Movie Review: Cold Mountain (2003)


A sprawling epic of the Civil War, Cold Mountain is an old-fashioned grand romance set against the backdrop of a brutal war, with classic themes of hope, survival, and the ultimate triumph of the human spirit against barbarous adversity.

Reverend Monroe (Donald Sutherland) and his daughter Ada (Nicole Kidman) relocate from the deep South to the small town of Cold Mountain, North Carolina, where the crisp air is healthier for the Reverend's ailing health. Ada is immediately attracted to the quiet and awkward but resourceful outdoorsman W.P. Inman (Jude Law), and although few words pass between them, there is an undeniably mutual attraction. The Civil War breaks out; Inman joins the Confederate Army, along with most of Cold Mountain's men. For the next several years, Ada's life becomes one long patient wait for Inman to come back to her. She writes a stream of  letters, hears little in return, and lives on nothing but hope and the memory fragments from the few moments they shared prior to the war.

Inman's journey home rivals the Odyssey. He is blown up by Union troops outside Petersburg before surviving a meat grinder of a close-quarters battle, only to be shot in the neck in a subsequent skirmish. Nursed back to health, he defects the Confederate Army before encountering the lascivious Reverend Veasey (Philip Seymour Hoffman). Inman is eventually captured as a defector, but another skirmish with Union soldiers leaves him wounded, abandoned and chained to a gang of dead men. He is rescued again and healed by a recluse living deep in the woods. Inman next encounters the young widow Sara (Natalie Portman) and her young infant, and helps her to fend off marauding and starving Union troops before continuing his long walk home.
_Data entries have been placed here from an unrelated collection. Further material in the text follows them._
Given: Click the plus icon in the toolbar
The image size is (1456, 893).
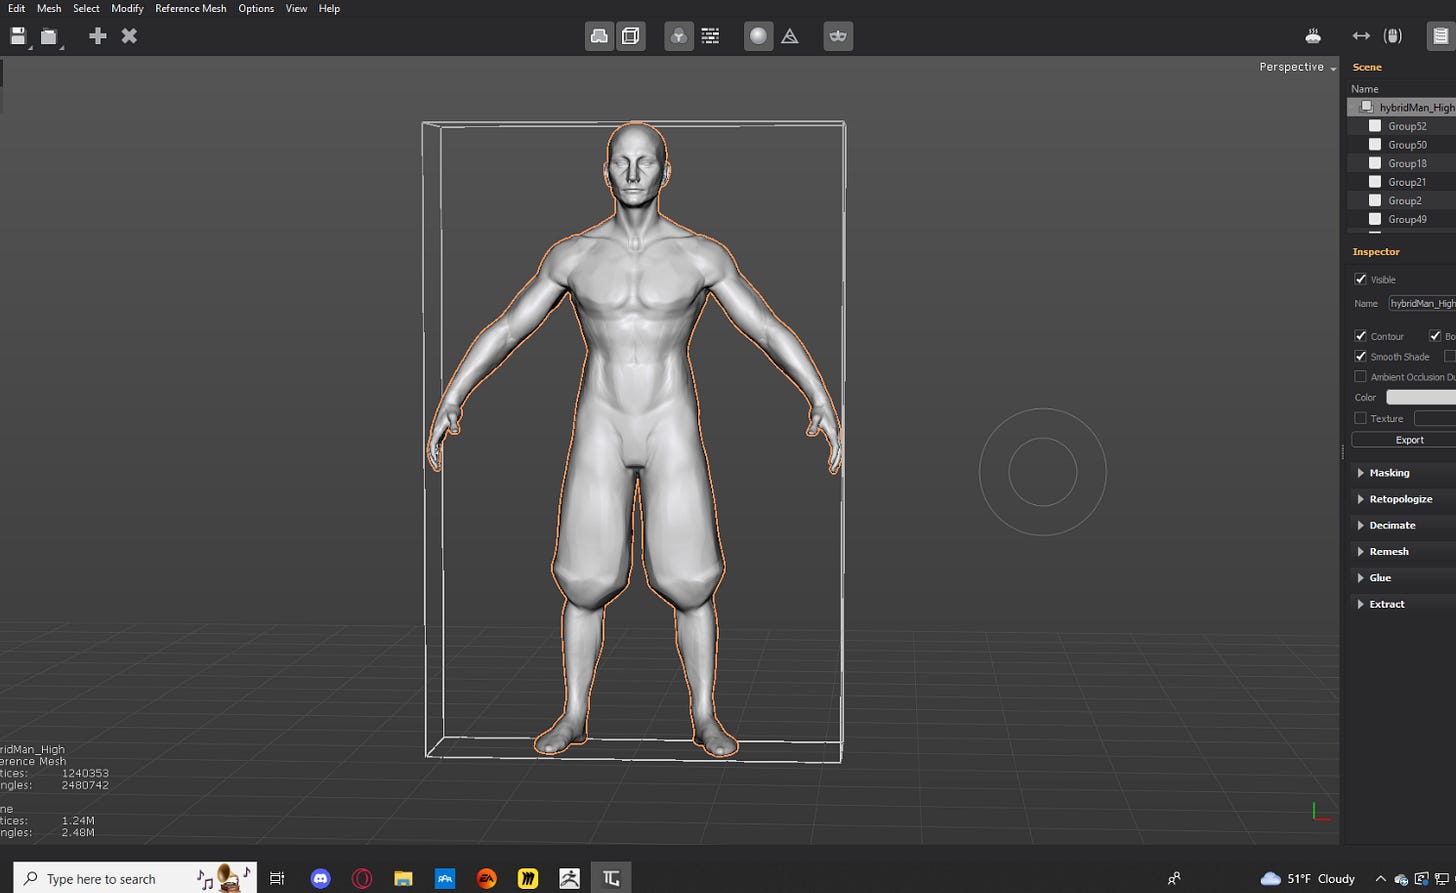Looking at the screenshot, I should coord(97,36).
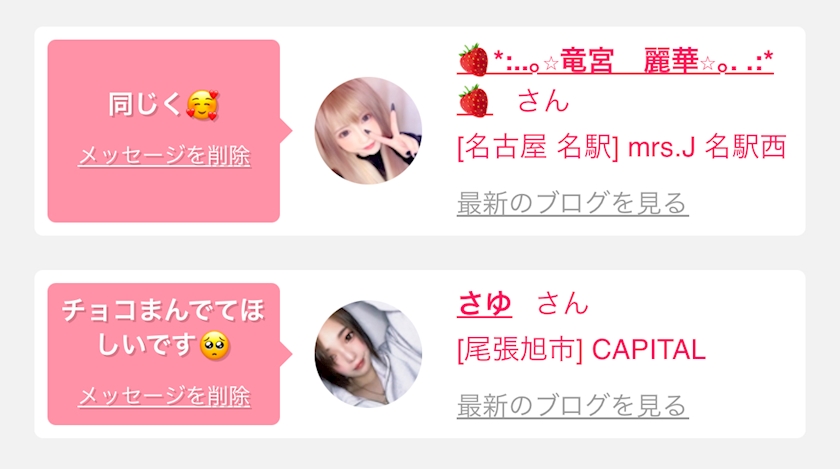Select the [尾張旭市] CAPITAL shop text
The width and height of the screenshot is (840, 469).
click(581, 349)
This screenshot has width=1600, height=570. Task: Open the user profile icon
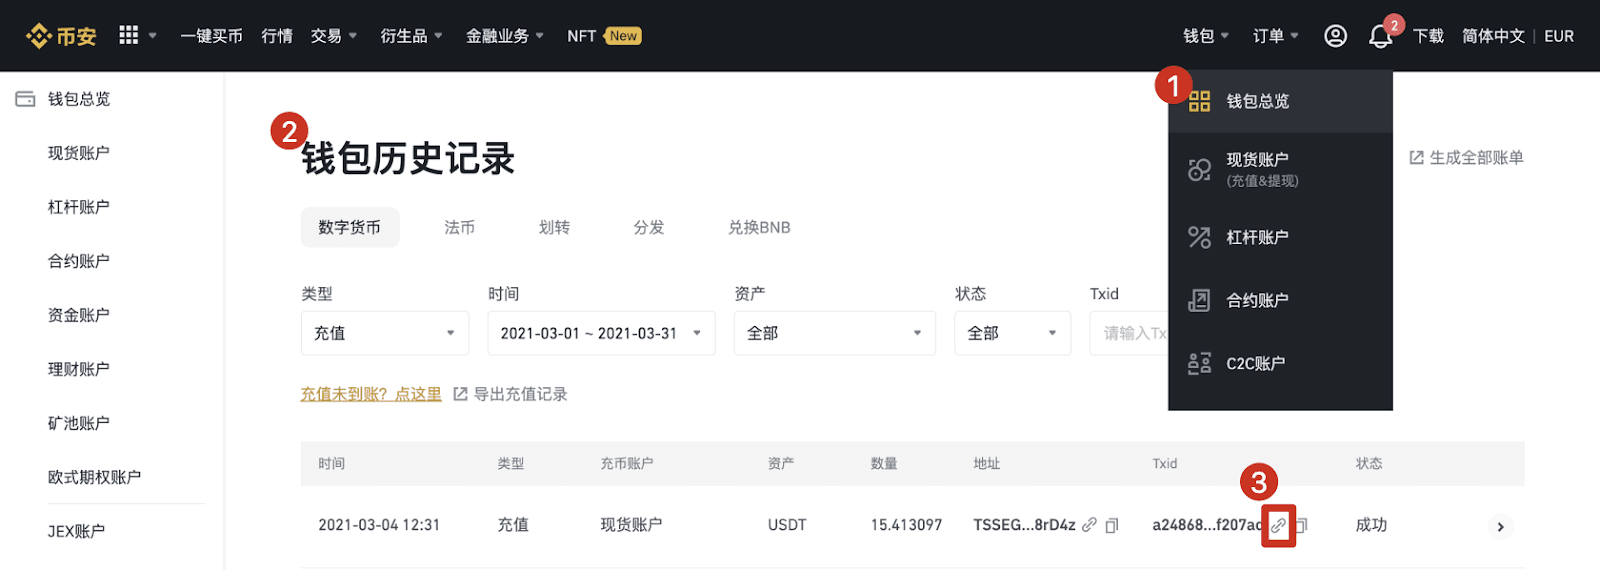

Meanwhile, Ada is holding on to the forlorn hope that Inman will one day return to her, and struggling to survive on her own after her father dies. Knowing nothing about running a farm, least of all how to stay alive in the harsh Cold Mountain winters, Ada is near starvation when the spirited and resourceful Ruby (Rene Zellweger) arrives at her doorstep, and the two gradually become a formidable team, surviving and thriving against the elements. The biggest threat to their well-being emerges in the form of the self-appointed Confederate home guard, under the leadership of the power-drunk Teague (Ray Winstone), who sees the Civil War as his opportunity to reclaim his family's long-lost land holdings in Cold Mountain.

Nicole Kidman manages to glow like a Hollywood star even when close to starvation, her performance adequate without being memorable. Kidman is more comfortable in the scenes when she is taking charge or falling in love, and a lot less believable as a struggling woman depending on the charity of others to survive. Jude Law, having just survived another blood-flows-in-the-streets battle in Enemy At The Gates finds himself back up to his knees in gore, and his performance is all about the determination to survive in the name of love, fending off the grim reamer countless times in his quest to fulfil his destiny with Ada.

More interesting than the two leads are two supporting actresses. Renee Zellweger won the Academy Award for Best Supporting Actress for her feisty Ruby, a bundle of positive energy that still makes plenty of room for seething anger at her father's neglect. Even more engaging is Natalie Portman, her brief 15 minutes on the screen as Sara leaving a lasting impression. Her pleading with Inman for platonic comfort in her bed is the most searing metaphorical scream of horror that the movie offers against the devastation caused by war.

The supporting cast is deep in talent, and in addition to the sage Donald Sutherland and lustful Philip Seymour Hoffman, the likes of Kathy Baker and Giovanni Ribisi provide continued texture.

Director Anthony Minghella and cinematographer John Seale mix lavish shots of surreal natural beauty in all seasons with horrific scenes of war, and Minghella keeps the drama surprisingly nimble despite the complete lack of any humour or relief from the overwhelming sense of doom surrounding both Ada and Inman.

Cold Mountain never shies away from portraying the harsh natural and man-made challenges that stand in the way of happiness, but it also never veers from the journey to ultimately find the warmth that emanates from the well-meaning human spirit.